Выбрать главу

Тот же самый человек, что пытал и убивал без разбору тех, кто был выше его по происхождению.

Тот же самый человек, что, дорвавшись до власти и пытаясь скрыть свои варварские корни, на самом деле своими действиями выставлял их на всеобщее обозрение.

- Смотри!

Подожженное религиозными фанатиками здание библиотеки перед ним полыхало, - гораздо сильнее, чем тогда. Пламя уничтожало бесценные свитки, но никому до этого не было дела. Люди вокруг заходились в религиозном экстазе и даже не думали, что-то тушить.

- Смотри!

Священники чужеземного бога заколачивали двери в храм Юпитера Капитолийского навсегда. Он никогда не верил ни в каких богов, но почему-то чувствовал, словно гвозди вбивали не в деревяшки, а в него самого.

- Смотри!

Орды варваров неслись по улицам города, убивая всех и уничтожая все на своем пути. Голова императора под хохот их вожаков катилась вниз по мостовой.

Тишина.

На бесконечно долгие секунды ему показалось, что он ослеп и оглох.

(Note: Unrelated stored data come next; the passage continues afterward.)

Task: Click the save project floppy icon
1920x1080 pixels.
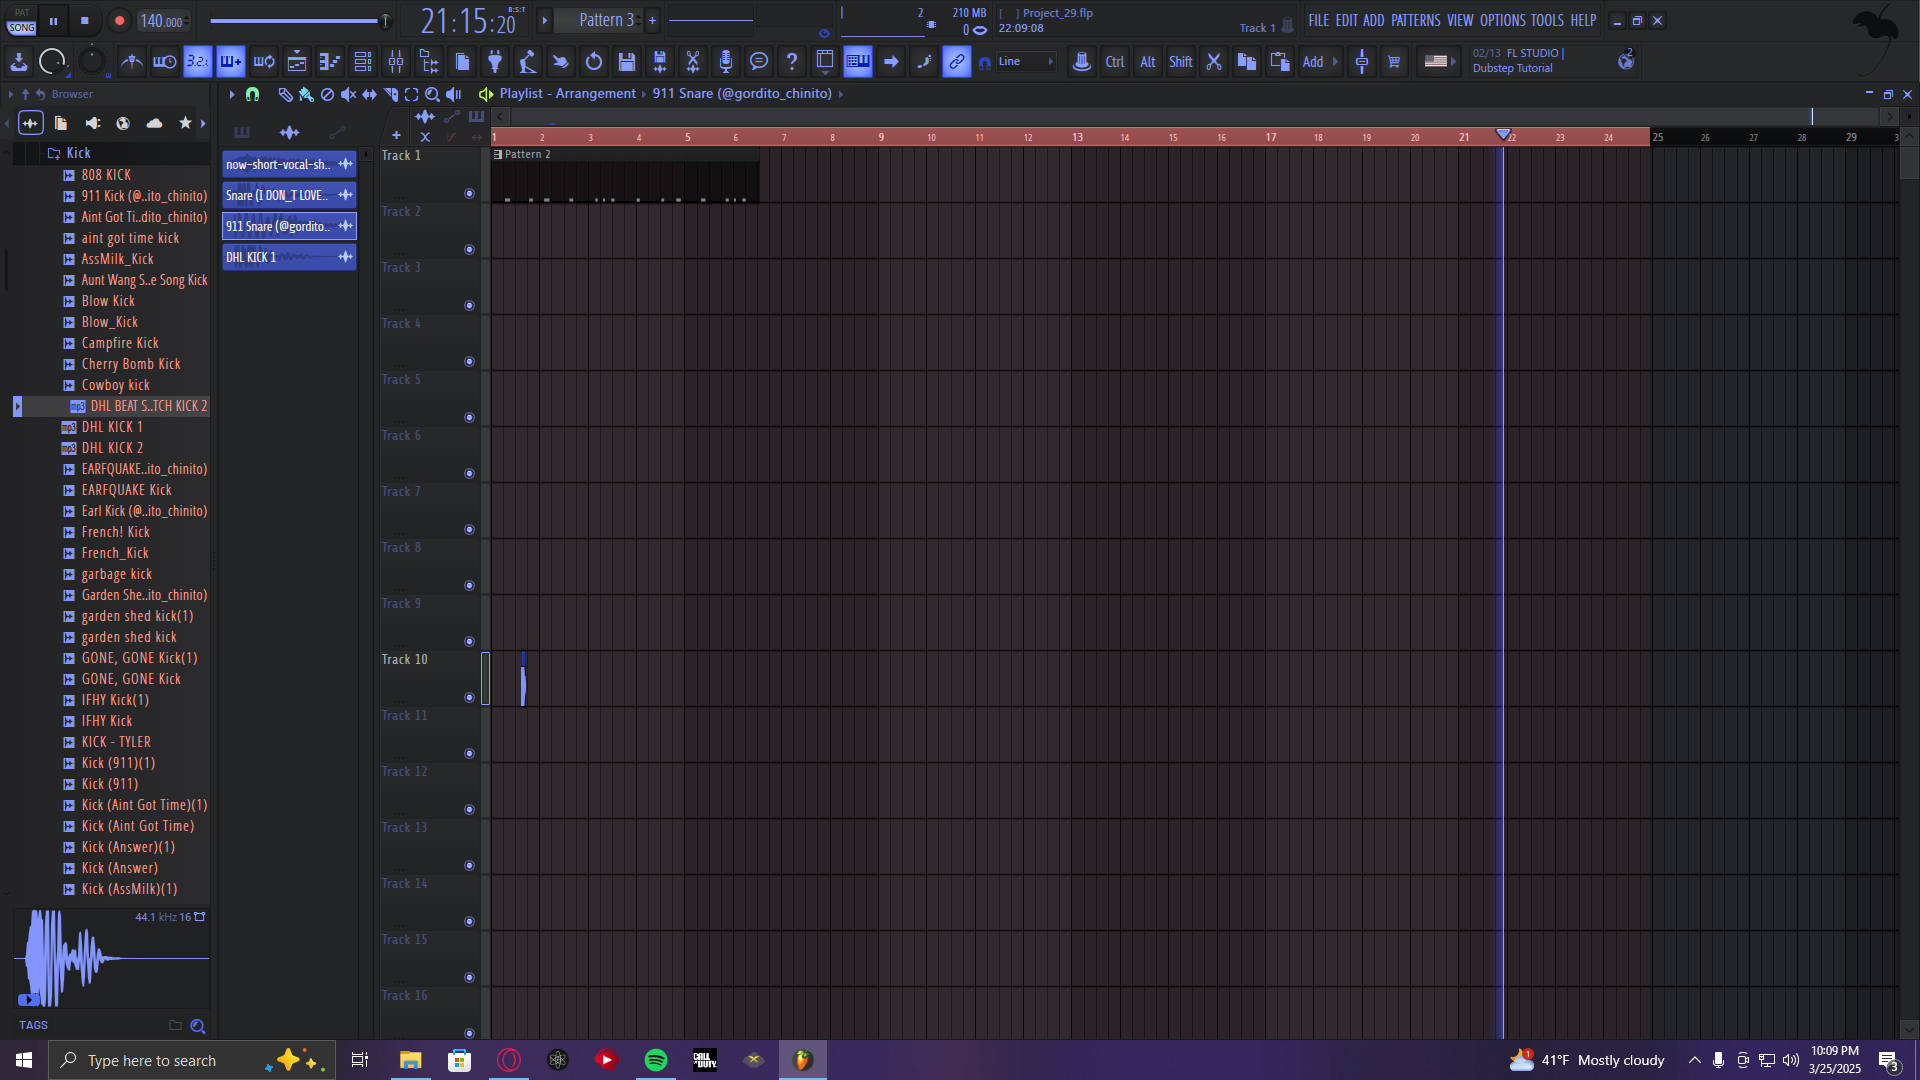Action: point(627,62)
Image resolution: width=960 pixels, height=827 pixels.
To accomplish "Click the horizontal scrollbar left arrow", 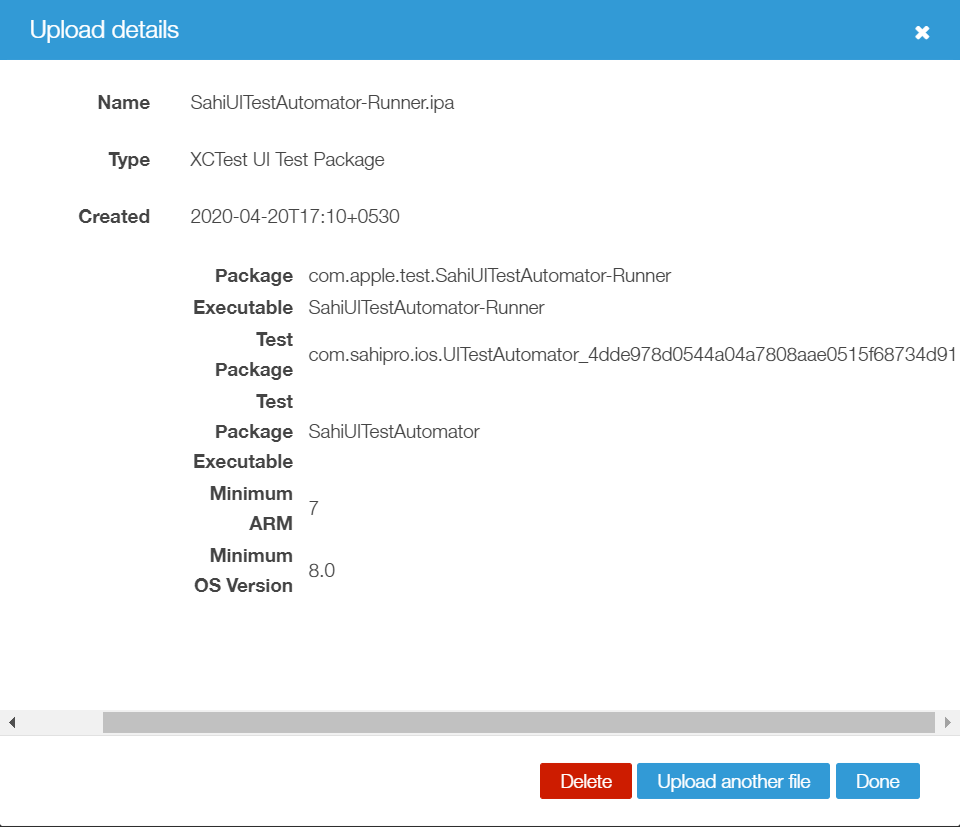I will coord(12,721).
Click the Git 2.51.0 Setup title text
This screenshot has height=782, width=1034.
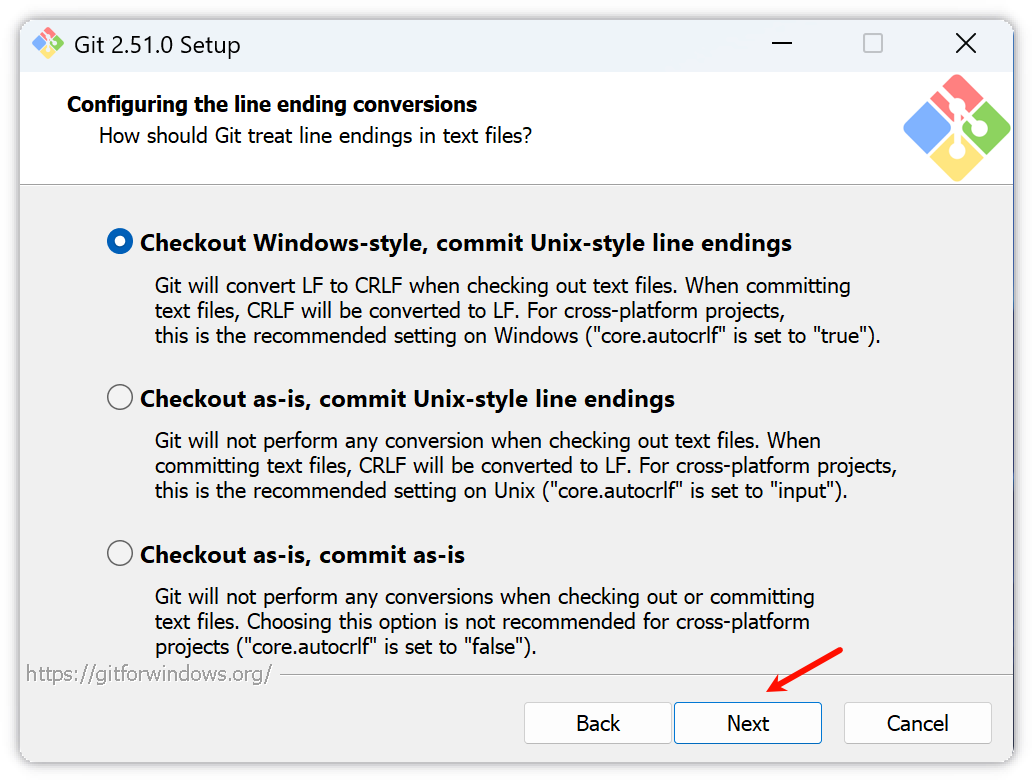pyautogui.click(x=157, y=45)
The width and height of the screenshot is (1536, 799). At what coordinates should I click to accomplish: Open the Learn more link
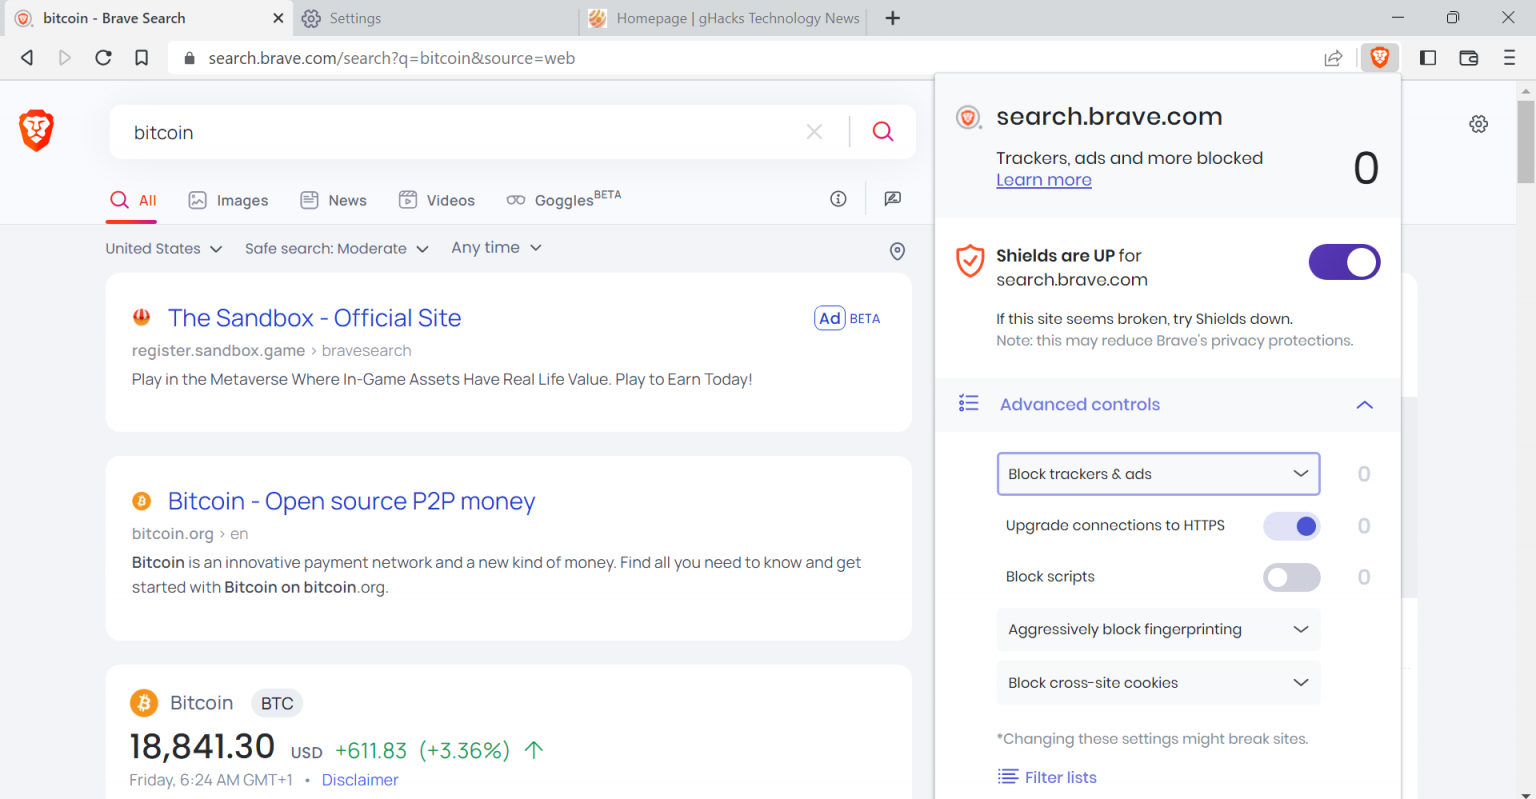[x=1043, y=179]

Свет вернулся – и он понял, что стоит на рострах.

Непривычно высоких рострах, расположенных не там, где он помнил. Внизу, перед ним расстилалось неподвижно застывшее людское море. Оно заполняло собой все свободное пространство на том месте, где когда-то было самое оживленное место Города. Его сердце. Форум.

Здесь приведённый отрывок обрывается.